Che ci possa essere speculazione sulla pandemia è orribile. Ma è il neo-liberismo e conosciamo bene tutti i meccanismi coperti da una stampa sempre più accondiscendente a queste barbarie.

Lo sostiene , del resto, anche la People's Vaccine Alliance, che chiede la revoca dei brevetti prima del vertice del G20. 

A convalidare il punto è il cambiamento nella ricchezza netta delle persone legate al business farmaceutico, ha affermato il gruppo. I dati di Forbes aggiornati ad aprile mostrano che nove figure di Big Pharma sono diventate miliardari dall'inizio della pandemia, poiché le azioni dei produttori di vaccini sono arrivate alle stelle con la notizia di profitti robusti.

Il CEO di Moderna Stephane Bancel è il nuovo "miliardario del vaccino" più ricco, seguito da Ugur Sahin, la sua controparte di BioNTech. Ciascuno ora vanta un patrimonio di oltre 4 miliardi di dollari. 

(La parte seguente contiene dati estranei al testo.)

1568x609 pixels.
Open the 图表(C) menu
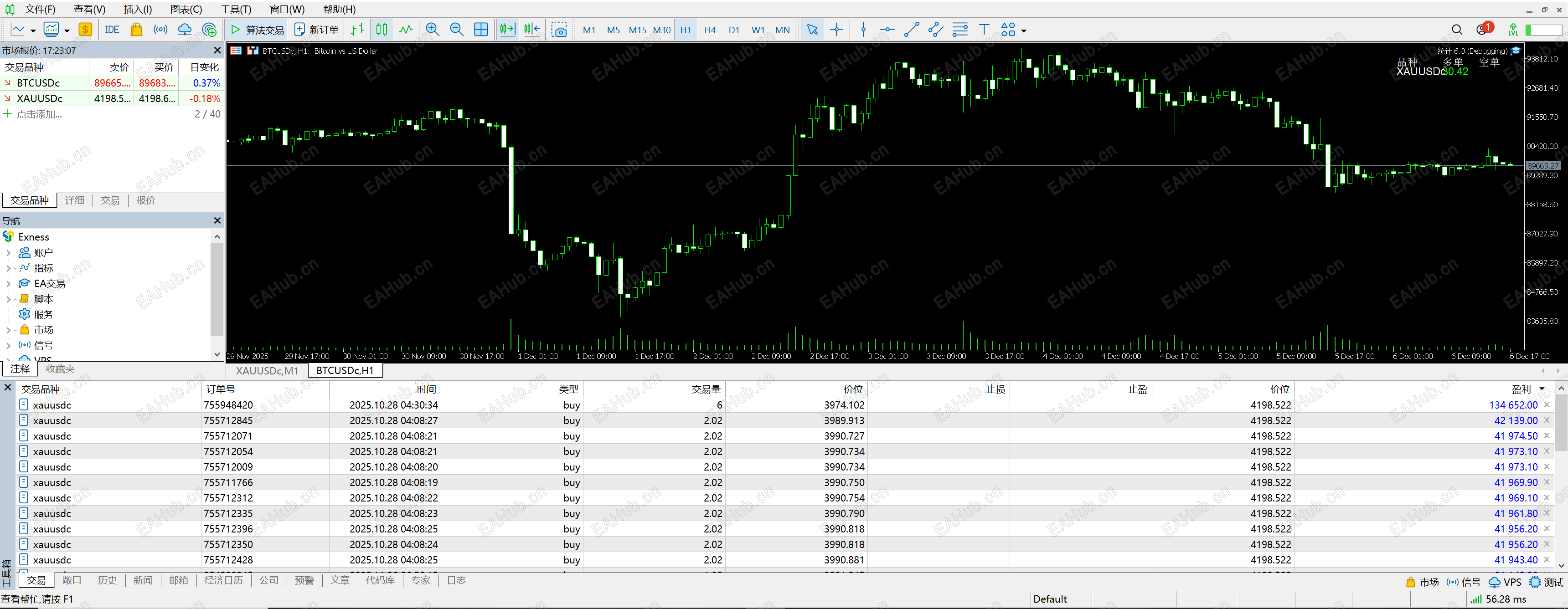(186, 9)
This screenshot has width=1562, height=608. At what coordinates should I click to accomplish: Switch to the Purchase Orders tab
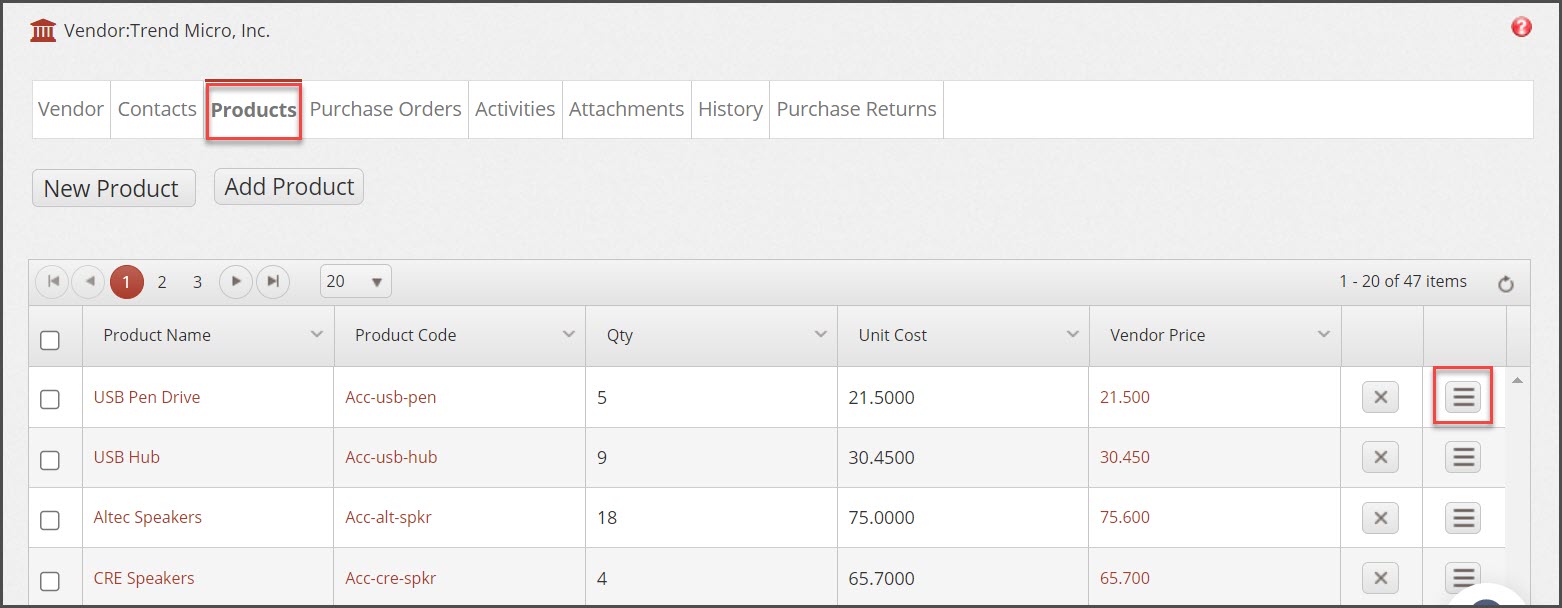[x=385, y=109]
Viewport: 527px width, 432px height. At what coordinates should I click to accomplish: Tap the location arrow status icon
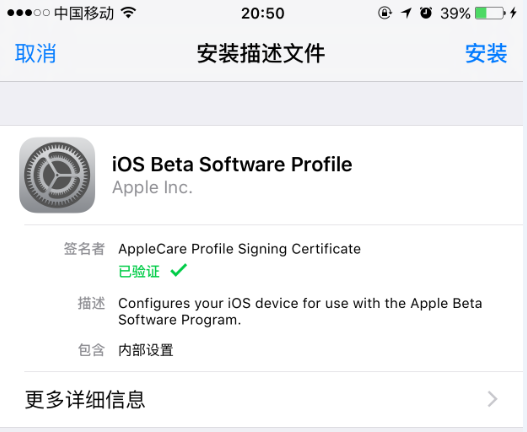click(406, 13)
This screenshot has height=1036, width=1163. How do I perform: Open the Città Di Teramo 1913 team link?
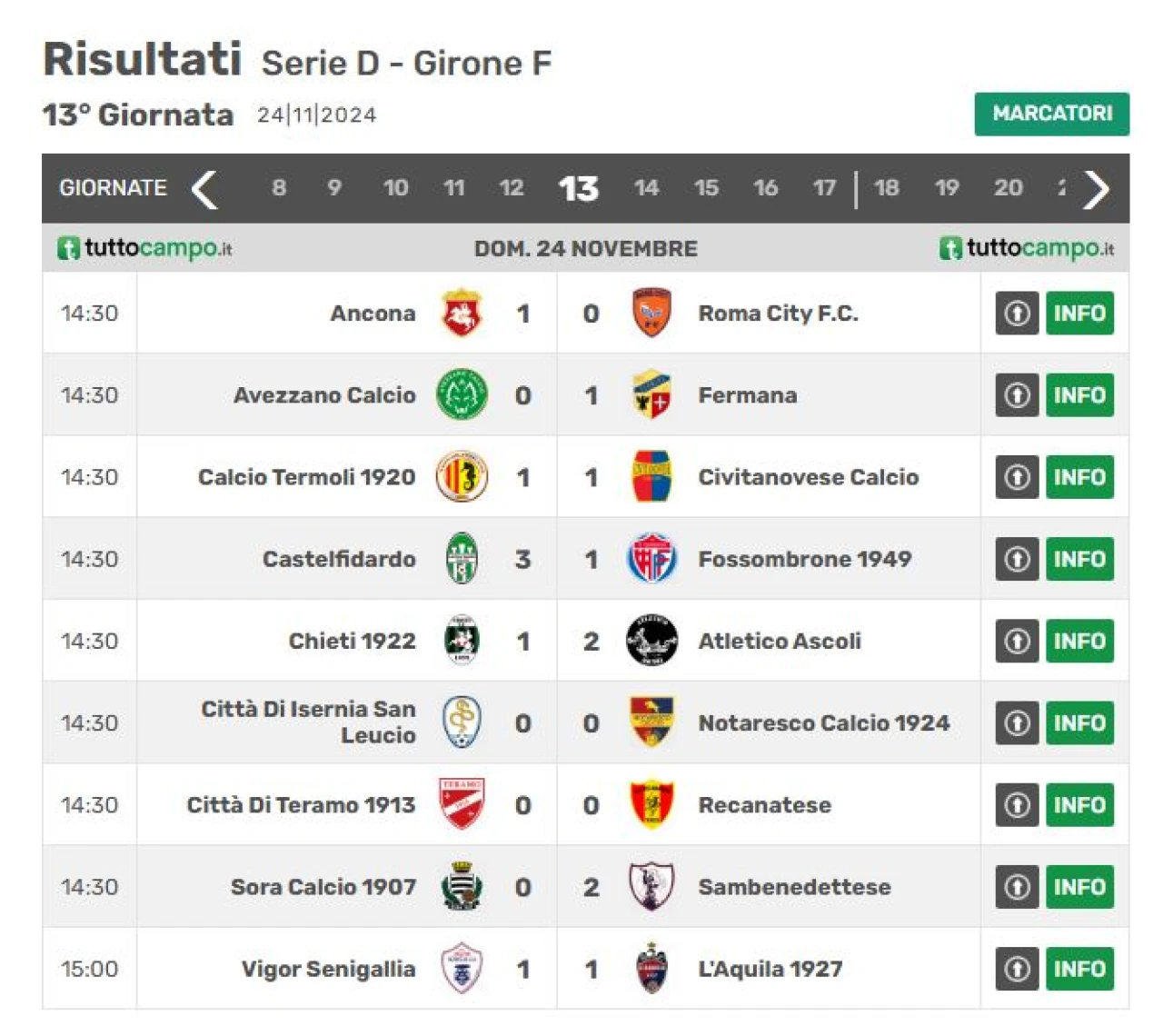[x=301, y=805]
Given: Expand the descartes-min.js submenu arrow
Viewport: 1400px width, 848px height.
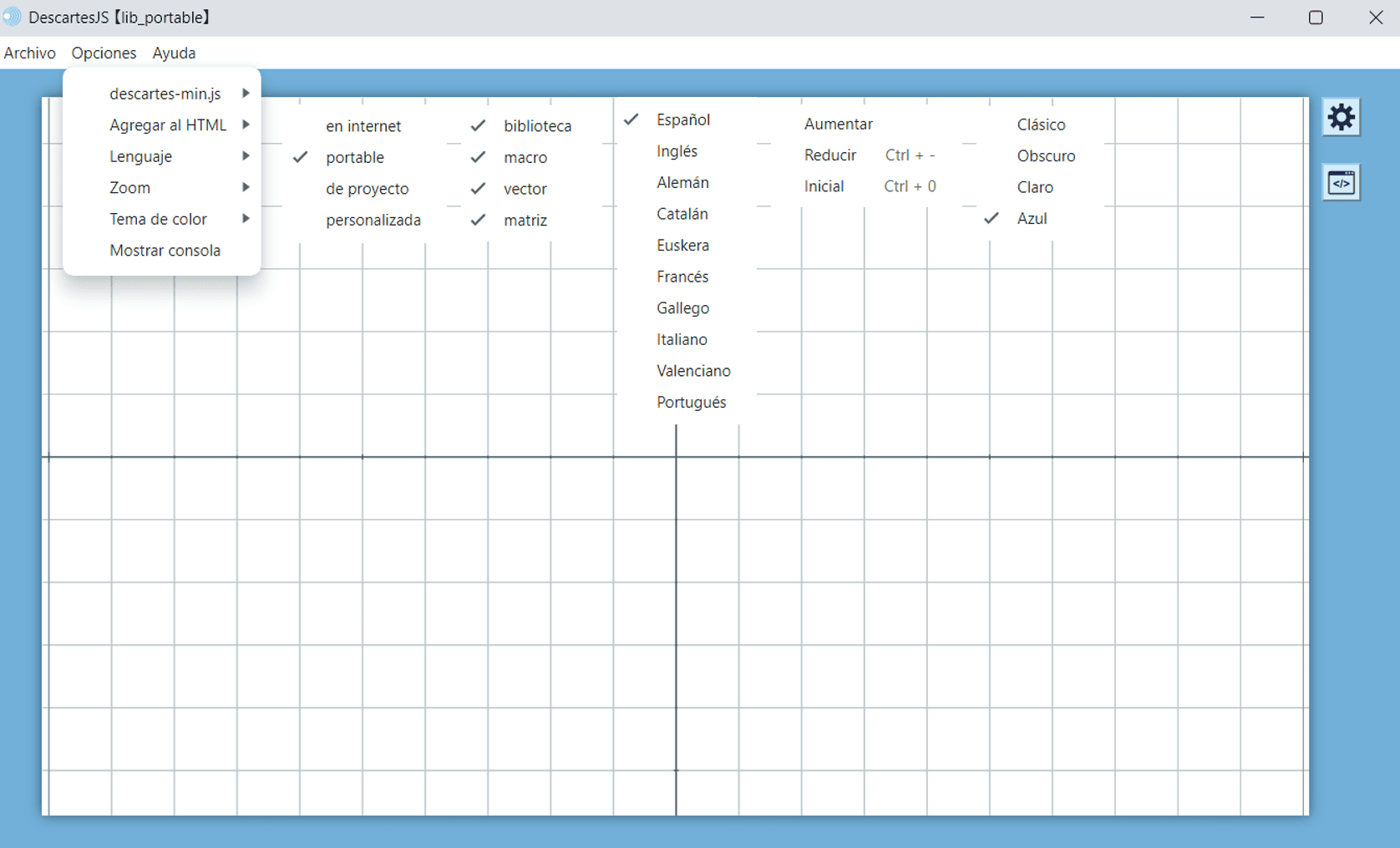Looking at the screenshot, I should pos(246,94).
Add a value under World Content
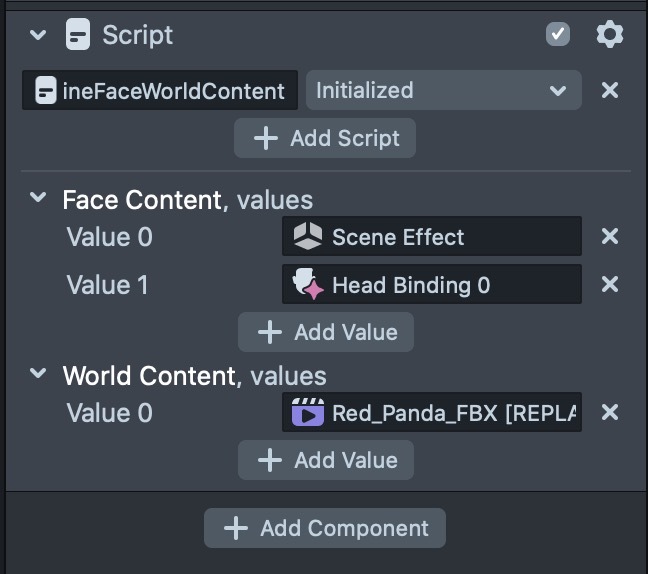Viewport: 648px width, 574px height. click(x=325, y=460)
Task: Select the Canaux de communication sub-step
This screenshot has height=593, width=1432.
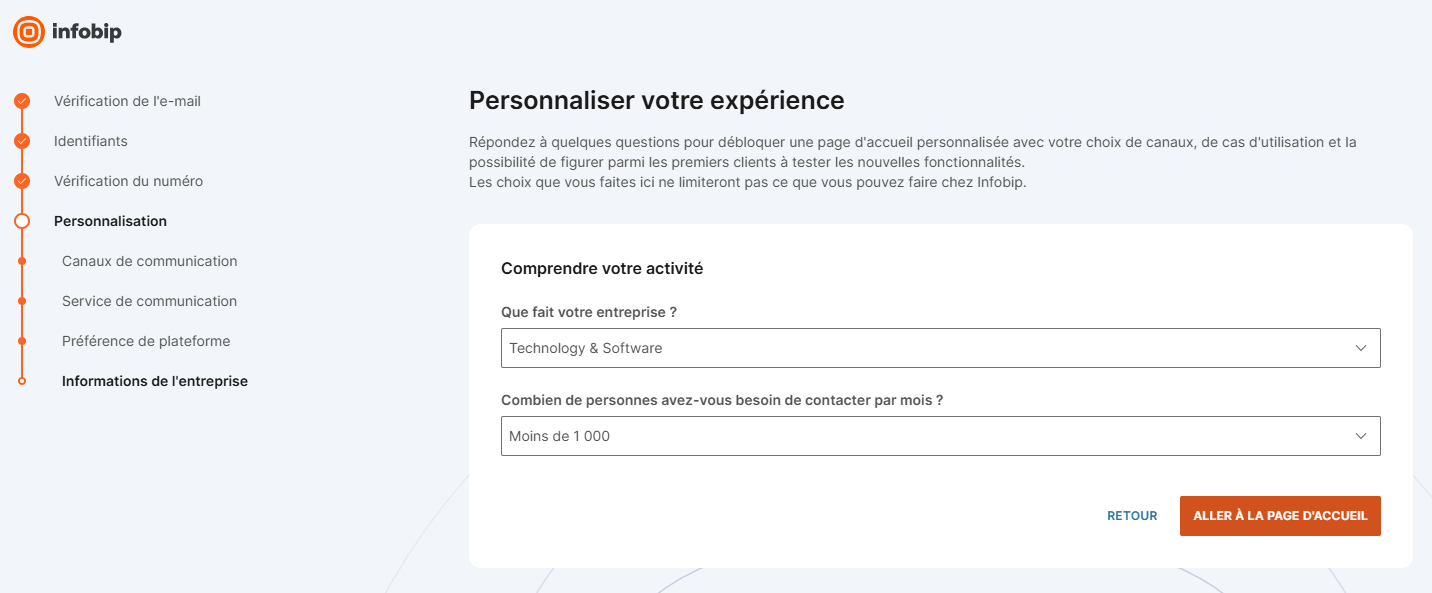Action: (150, 261)
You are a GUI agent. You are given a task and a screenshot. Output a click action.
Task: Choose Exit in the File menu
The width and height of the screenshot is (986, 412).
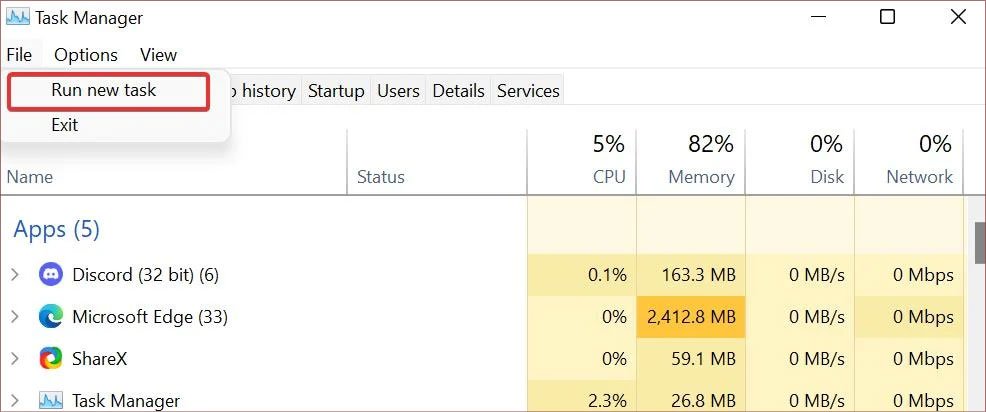(65, 125)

"Questi miliardari sono il volto degli enormi profitti che molte società farmaceutiche stanno ottenendo dal monopolio che detengono su questi vaccini", ha dichiarato Anna Marriott, responsabile delle politiche sanitarie presso l'ente benefico Oxfam, membro dell'Alleanza. "Dobbiamo porre fine urgentemente a questi monopolio in modo da poter aumentare la produzione di vaccini, abbassare i prezzi e vaccinare il mondo".

I governi sono divisi sulla proposta. Il Sudafrica e l'India hanno chiesto una deroga in base alle regole dell'Organizzazione mondiale del commercio (OMS), ma l'appello è stato sostenuto da dozzine di nazioni più povere che si sentivano lasciate indietro dai paesi che se la cavano meglio. 

L'efficacia di COVAX, il meccanismo di condivisione dei vaccini approvato dall'OMS inteso a garantire un accesso equo, è stata nella migliore delle ipotesi deludente, soffrendo di fondi insufficienti e scarsità di offerta.

Gli Stati Uniti e l'UE si sono detti pronti a prendere in considerazione una qualche forma di sospensione dei brevetti, con Russia, Francia e Spagna che indicano che sosterrebbero una tale mossa. La Germania e il Regno Unito, invece, hanno espresso la loro opposizione.

La dichiarazione della People's Vaccine Alliance arriva un giorno prima del Summit globale sulla salute del G20, che si terrà a Roma domani e vedrà la pressione esercitata sui partecipanti che difendono la protezione dei brevetti sui vaccini.